Sadly though it appears that he must have it both ways, appearing to not only argue for exceptionalism, but refuting the value of the enlightenment project itself. He seems only interested in religious people having this flexibility and appears to attack the notion that it should be a universal right on the grounds that that would be a “legal monopoly” – the right is reserved only to people with their own quasi-legal (religious) framework. Any attempt to talk about universalism in the context of a single rule of law for all is denounced as positivism.

Yet he seems to lack the courage of his own convictions, waffling on about apostacy to the point of absurdity and essentially accepting that you couldn’t have sharia apply here. He seems to want Muslims to have the flexibility to pick and choose between sharia and the country’s legal system; my reading of that is that they wouldn’t be bound by either.

What I find completely baffling is this strange switching between on the one hand rejecting out of hand of us having a set of universal legal principles on the basis that it can get in the way of what he regards as the “good” aspects of sharia while on the other hand wanting to avoid a situation where all the “bad” caricature of sharia – stoning, limb removal, denial of basic rights to women – can be wafted away. How can we judge what’s good or bad without a set of universal principles? The conflict, some would say straw man, he subsequently creates he then declares can only apparently be resolved through theology. Oh, how convenient!

For the most part though, I’m just confused, which you can probably tell. I think its going to take me quite some time before I’ve got my head properly around what he’s talking about at all.

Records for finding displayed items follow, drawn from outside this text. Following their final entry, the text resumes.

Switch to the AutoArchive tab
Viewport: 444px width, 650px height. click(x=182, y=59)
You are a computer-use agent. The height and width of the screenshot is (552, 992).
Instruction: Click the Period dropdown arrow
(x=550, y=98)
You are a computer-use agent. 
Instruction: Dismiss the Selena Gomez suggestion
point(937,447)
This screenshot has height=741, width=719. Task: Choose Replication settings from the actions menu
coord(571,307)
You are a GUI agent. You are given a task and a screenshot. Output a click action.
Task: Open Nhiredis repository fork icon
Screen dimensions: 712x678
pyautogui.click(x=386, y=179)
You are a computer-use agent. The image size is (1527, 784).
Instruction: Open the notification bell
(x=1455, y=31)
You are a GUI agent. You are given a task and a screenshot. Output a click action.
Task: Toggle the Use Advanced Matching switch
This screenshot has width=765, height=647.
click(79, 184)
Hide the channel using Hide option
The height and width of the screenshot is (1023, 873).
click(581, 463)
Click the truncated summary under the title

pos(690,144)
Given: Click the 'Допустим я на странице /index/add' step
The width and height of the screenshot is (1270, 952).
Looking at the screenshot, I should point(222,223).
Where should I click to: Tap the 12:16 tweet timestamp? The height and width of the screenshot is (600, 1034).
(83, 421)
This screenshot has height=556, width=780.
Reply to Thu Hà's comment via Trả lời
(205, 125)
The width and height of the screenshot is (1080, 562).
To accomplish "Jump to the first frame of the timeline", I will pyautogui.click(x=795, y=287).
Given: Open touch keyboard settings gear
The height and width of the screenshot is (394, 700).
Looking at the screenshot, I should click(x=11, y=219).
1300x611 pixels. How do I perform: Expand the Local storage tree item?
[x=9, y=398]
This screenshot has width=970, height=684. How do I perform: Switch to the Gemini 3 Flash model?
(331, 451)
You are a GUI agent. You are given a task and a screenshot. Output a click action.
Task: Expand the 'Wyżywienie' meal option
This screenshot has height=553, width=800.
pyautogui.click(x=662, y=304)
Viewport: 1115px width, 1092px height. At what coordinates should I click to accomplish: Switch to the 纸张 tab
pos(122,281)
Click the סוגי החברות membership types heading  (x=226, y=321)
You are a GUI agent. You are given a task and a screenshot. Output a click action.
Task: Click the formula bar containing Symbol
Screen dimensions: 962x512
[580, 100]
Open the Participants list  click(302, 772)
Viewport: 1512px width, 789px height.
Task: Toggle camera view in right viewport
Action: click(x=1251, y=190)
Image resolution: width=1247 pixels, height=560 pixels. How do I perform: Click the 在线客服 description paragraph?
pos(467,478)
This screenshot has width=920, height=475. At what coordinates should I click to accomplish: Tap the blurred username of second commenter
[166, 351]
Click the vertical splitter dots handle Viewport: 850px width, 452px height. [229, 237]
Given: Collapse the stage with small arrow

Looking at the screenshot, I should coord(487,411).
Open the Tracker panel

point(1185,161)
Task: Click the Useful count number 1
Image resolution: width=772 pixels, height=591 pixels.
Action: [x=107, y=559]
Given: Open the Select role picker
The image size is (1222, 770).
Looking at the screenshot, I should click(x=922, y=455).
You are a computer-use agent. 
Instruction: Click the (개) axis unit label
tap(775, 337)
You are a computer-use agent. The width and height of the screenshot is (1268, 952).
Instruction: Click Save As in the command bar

As I’ve said before I think there is some capacity in a liberal, secular society for allowing individuals to resolve private issues between them using whatever process they feel appropriate. But that only reinforces the need for a set of fundamental rights that everyone is entitled to in order to prevent abuse. Putting all this emphasis on an essential withdrawal from the public sphere also renders the Church of England’s current constitutional position untenable: we cannot have Bishops sitting in our legislature setting our laws while simultaneously demanding their right to pick and choose them whenever it suits.

UPDATE: I can’t really improve on Andrew Brown:

Dr Williams, characteristically, is interested in the arguments over what sharia law actually says. The rest of the country is more interested in whether and how it might be enforced. Only if Islamic law can be reduced to a game played between consenting adults can it be acceptably enforced in this country; and that’s not, I think, how it is understood by its practitioners.